Il nuovo ciclo della Politica di coesione sembra però averne preso atto: nel senso che a livello europeo si è deciso, nel gettare le basi della nuova programmazione 2014-2020, di ridurre gli ambiti di intervento, di potenziare la fase della progettazione (forse il vero tallone d’Achille delle amministrazioni locali, specie al Sud) e di concentrare le risorse su poche ma chiare priorità , sempre e comunque “in aggiunta” e non in sostituzione delle risorse nazionali. Insomma, gli investimenti e le linee-guida toccano allo Stato, la cornice per così dire all’Europa. E per dare il buon esempio, ecco la scelta del governo di puntare sui Patti per il Sud per destinare risorse nazionali della Politica di coesione ad opere infrastrutturali (per la verità spesso si tratta di completamenti e non di nuova progettazione) che non potranno essere “garantite” dai fondi europei. E così, ancora, ecco il rilancio degli investimenti attraverso misure come il credito d’imposta che sono “altro” rispetto alla vecchia abitudine, parente stretta di un vecchio modo di fare politica, di affidarsi solo ed esclusivamente a Bruxelles.
Il tempo dirà se siamo ad una vera e propria svolta, anche culturale: intanto va considerato che a quasi 4 anni dall’avvio del nuovo ciclo di programmazione, si è impegnato solo il 30 per cento delle risorse disponibili, Nord compreso . E’ vero, se fino a due anni fa si era ancora alle prese con l’altro ciclo e i suoi ritardi, era quasi impossibile fare di più. Ma la sensazione è che il nemico sia sempre dietro l’angolo e che il vizietto italiano di trovare alibi per giustificare superficialità, tempi infiniti e interessi privati specialmente con i soldi altrui, non sia affatto tramontato.

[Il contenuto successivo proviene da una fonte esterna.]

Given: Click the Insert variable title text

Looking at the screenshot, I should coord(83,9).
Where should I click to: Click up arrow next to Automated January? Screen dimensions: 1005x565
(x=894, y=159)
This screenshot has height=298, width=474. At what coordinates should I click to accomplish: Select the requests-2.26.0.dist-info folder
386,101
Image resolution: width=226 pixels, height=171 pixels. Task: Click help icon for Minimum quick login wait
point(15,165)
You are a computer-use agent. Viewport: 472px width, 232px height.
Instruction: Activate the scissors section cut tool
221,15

Servirebbe, allora, una forte e motivata capacità dei professionisti di non prestarsi a questo gioco, rivendicando qualità di idee e di progetti nel rapporto con il decisore politico.

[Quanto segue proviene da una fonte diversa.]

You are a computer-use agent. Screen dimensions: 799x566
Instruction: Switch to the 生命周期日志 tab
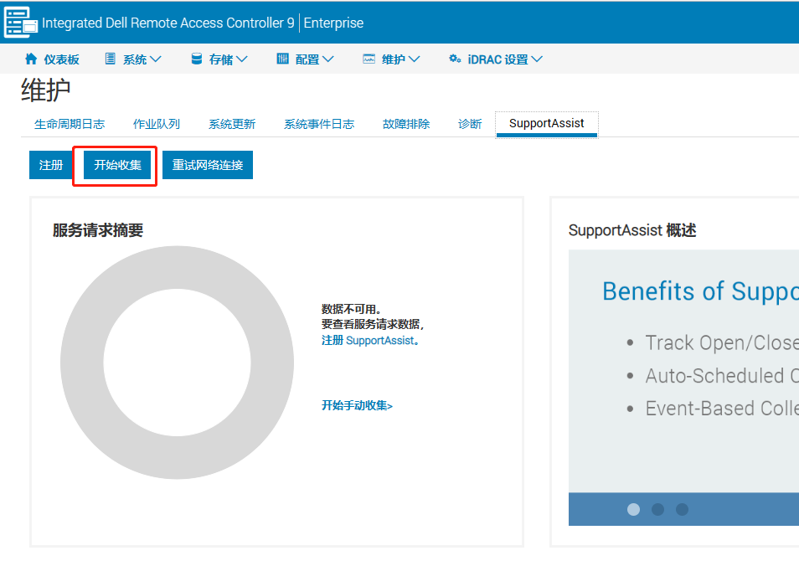[70, 122]
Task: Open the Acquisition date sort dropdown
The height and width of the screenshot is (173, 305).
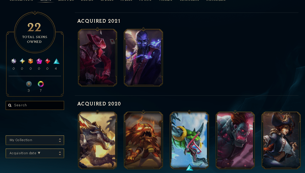Action: [35, 153]
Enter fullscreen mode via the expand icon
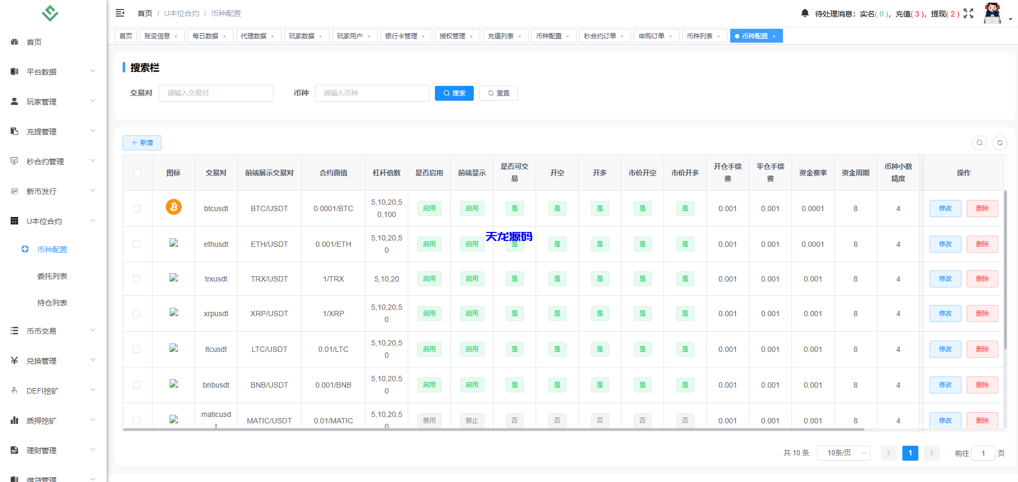 pos(968,13)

Servirebbe quella visione alta e soprattutto competente delle scelte e della prospettiva di sviluppo che per troppi anni è rimasta ai margini, costretta a ingoiare amaro e mortificata dall’arroganza e dagli orizzonti limitati di gran parte della classe politica . Ora che la ripresa sembra tornata a fare capolino anche al Sud varrebbe la pena di recuperare spazio e autorevolezza.